La commission Duclert, mise en place en 2019 pour faire la lumière sur l’attitude de la France lors du génocide des Tutsi en 1994 a remis son rapport le 26 mars dernier. Basé sur près de 8000 documents, épais de 1200 pages, ce rapport conclut à des «responsabilités lourdes et accablantes» de la France avant, pendant et après la période du génocide en tant que telle - du 7 avril au 17 juillet 1994 -, sans toutefois considérer qu’elle en aurait été complice. Certes, les autorités françaises n’ont pas exprimé d’«intention génocidaire», mais le soutien sans faille apporté au régime qui a perpétré ce crime de masse – livraisons d’armes, formations militaires dispensées à des génocidaires, soutien diplomatique, financier... doit être souligné avec force. Dès  1990, un ennemi «ougando-tutsi» est désigné aux forces militaires françaises, en vue de soutenir le régime de Juvénal Habyarimana. Cette construction permet une ingérence sans laquelle le meutre de 800 000 tutsi, ainsi que des hutu modérés n’aurait pu se faire.

Ce rapport est particulièrement intéressant dans sa mise en cause claire du président François Mitterrand et de son entourage, de la description de chaînes de communications et de commandements parallèles qui ont permis de contourner toutes les procédures légales en vigueur. Ainsi, sous les combles de l’Élysée, opérait l’EMP - État Major Particulier, dont la particularité résidait dans le fait de construire des preuves d’une agression du Rwanda venant de l’extérieur, de passer outre les rouages de  la démocratie pour pousser les soldats français à contrer le FPR tutsi, seul face aux génocidaires, extrémistes hutu. Quand les ordres venant de cette officine présidentielle ne pouvaient être oraux, les traces de ce sombre travail devaient être détruites. 

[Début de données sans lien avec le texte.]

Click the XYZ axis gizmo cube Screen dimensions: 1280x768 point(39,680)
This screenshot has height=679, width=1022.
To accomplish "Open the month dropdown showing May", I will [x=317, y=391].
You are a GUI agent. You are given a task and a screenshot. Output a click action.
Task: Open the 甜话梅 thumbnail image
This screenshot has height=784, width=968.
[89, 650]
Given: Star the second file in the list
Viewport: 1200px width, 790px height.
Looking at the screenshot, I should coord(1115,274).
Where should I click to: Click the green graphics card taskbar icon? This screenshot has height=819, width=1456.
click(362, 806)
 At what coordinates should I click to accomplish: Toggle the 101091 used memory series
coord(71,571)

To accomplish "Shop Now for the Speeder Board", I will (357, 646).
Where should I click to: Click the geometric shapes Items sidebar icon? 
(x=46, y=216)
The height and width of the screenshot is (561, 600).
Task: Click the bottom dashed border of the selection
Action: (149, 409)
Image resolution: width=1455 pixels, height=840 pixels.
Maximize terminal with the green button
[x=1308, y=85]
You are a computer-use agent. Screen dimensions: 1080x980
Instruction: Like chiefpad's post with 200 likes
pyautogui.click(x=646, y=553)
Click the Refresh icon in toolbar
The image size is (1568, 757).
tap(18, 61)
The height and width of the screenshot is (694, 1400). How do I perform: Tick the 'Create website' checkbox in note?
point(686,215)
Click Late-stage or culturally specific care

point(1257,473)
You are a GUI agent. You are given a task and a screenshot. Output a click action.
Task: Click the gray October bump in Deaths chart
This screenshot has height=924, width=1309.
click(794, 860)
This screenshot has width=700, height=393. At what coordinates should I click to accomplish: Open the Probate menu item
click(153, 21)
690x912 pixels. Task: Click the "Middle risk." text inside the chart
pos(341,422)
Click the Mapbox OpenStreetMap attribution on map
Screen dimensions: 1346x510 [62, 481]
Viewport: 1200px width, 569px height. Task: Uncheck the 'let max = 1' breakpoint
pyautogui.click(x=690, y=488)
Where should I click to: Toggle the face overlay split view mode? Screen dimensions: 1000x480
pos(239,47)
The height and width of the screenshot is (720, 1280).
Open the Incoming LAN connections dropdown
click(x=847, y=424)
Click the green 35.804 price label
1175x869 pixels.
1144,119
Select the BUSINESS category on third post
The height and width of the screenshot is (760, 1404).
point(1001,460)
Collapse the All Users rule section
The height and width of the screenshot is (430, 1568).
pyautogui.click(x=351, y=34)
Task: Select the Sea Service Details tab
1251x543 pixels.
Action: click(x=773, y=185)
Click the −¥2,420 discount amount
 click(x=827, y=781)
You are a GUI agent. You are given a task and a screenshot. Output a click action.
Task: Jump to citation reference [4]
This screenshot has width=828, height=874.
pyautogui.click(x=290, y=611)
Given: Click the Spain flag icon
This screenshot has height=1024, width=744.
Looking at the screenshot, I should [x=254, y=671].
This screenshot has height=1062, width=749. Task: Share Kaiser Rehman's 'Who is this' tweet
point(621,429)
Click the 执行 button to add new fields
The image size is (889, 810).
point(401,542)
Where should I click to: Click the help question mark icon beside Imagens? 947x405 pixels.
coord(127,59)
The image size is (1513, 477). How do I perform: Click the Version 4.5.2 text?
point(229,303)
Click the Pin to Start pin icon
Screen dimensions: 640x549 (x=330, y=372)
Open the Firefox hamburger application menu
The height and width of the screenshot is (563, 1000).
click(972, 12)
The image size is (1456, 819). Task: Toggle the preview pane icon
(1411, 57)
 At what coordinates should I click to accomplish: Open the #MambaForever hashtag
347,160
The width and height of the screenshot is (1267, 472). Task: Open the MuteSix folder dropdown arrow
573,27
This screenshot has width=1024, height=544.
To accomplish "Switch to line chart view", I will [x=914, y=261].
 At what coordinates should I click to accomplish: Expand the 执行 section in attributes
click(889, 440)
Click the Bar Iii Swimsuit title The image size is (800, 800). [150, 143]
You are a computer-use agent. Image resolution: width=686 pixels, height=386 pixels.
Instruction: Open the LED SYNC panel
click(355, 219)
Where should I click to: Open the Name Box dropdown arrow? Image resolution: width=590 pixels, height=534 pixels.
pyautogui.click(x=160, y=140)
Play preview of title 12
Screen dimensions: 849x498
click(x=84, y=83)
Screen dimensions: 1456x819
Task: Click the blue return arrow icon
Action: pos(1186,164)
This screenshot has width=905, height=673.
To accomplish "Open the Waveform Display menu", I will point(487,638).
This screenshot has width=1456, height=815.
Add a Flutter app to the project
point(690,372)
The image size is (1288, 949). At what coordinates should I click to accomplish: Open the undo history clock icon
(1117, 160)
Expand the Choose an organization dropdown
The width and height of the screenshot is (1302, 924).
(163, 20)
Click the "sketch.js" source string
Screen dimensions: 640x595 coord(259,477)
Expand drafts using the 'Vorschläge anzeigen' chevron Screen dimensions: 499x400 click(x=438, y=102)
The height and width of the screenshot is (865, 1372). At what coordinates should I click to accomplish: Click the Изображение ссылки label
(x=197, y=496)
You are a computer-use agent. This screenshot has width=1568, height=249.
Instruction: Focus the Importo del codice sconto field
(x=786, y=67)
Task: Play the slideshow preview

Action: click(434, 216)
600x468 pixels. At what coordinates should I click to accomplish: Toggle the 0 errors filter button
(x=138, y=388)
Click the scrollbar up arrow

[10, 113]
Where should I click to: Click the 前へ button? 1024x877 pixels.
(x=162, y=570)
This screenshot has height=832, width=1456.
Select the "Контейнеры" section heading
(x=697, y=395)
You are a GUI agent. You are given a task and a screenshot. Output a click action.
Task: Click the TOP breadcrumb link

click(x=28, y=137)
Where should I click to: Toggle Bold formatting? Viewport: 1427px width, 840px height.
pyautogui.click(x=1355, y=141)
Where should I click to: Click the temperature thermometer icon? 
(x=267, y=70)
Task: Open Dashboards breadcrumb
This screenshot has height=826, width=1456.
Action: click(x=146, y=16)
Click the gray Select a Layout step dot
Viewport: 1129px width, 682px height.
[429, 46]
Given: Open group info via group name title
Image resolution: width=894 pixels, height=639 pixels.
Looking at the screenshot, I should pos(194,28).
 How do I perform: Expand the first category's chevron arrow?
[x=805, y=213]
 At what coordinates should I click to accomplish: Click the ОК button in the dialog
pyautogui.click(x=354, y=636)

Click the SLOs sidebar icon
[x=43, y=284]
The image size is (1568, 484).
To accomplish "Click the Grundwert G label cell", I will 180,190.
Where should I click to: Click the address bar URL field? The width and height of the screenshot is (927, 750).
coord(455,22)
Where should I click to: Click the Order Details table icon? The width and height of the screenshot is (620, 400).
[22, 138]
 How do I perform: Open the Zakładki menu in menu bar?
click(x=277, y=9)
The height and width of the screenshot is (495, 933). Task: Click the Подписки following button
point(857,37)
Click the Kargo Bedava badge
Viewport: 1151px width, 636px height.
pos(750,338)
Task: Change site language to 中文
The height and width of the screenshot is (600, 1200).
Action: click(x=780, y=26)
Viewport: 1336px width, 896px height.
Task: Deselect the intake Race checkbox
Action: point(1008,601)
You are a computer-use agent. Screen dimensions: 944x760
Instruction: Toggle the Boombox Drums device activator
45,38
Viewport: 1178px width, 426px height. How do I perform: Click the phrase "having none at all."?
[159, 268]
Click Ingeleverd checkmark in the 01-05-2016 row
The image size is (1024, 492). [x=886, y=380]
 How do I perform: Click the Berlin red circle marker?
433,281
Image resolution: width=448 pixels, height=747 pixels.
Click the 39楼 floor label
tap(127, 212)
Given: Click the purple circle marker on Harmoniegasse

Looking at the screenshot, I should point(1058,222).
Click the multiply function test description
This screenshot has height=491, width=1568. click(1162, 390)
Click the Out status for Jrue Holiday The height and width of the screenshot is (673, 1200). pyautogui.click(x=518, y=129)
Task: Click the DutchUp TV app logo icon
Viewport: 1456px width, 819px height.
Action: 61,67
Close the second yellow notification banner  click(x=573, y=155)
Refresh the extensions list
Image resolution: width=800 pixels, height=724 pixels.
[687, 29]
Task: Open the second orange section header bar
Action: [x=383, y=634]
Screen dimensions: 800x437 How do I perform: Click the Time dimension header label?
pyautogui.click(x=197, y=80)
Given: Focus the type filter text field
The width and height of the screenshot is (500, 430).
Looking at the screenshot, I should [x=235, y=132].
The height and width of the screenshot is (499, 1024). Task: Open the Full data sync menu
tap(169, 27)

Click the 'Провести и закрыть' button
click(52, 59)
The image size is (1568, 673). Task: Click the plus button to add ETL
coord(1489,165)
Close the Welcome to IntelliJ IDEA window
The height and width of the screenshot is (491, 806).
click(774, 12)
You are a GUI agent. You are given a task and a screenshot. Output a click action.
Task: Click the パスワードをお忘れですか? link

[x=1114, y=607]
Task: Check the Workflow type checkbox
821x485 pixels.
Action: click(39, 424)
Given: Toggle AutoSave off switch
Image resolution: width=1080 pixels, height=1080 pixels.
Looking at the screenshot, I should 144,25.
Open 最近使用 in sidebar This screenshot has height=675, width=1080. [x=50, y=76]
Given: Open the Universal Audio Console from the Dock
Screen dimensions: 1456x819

Plusieurs années avant l’attentat du 6 avril où vont trouver la mort Juvénal Habyarimana, président du Rwanda et Cyprien Ntaryamira, président du Burundi, des alertes nombreuses sont lancées. Fin 1990, le général Jean Varret rencontre le colonel Rwagafilita qui réclamait des mitrailleuses et des mortiers :  «On va liquider tous les Tutsi sur le territoire rwandais. Ils ne sont pas nombreux, ça ira vite. » (Le Monde, 29/03/21). Remontées au plus haut niveau, ces informations resteront lettre morte, les «lanceurs d’alerte» écartés.

Les années qui ont suivi ont été consacrées à maquiller les  éléments pouvant compromettre la France, en inventant la thèse d’un «second génocide» qui, mettant en lumière un soi-disant génocide de hutu, dédouanerait ceux-ci, en instrumentalisant la justice ...

Plutôt donc qu’une complicité, le rapport Duclert parle d’un « aveuglement continu « qui aurait empêché les responsables au plus haut niveau, François Mitterrand le premier, de percevoir les véritables  intentions de leurs alliés, ni les conséquences de cette alliance. Le rapport condamne aussi le fait françafricain fleurant bon le néocolonialisme «raciste, corrompu et violent», mais reste silencieux sur l’essence-même de la Cinquième République et de son régime présidentiel qui  a permis toutes ces dérives personnelles, dérives ayant laissé place au dernier génocide du XXè siècle.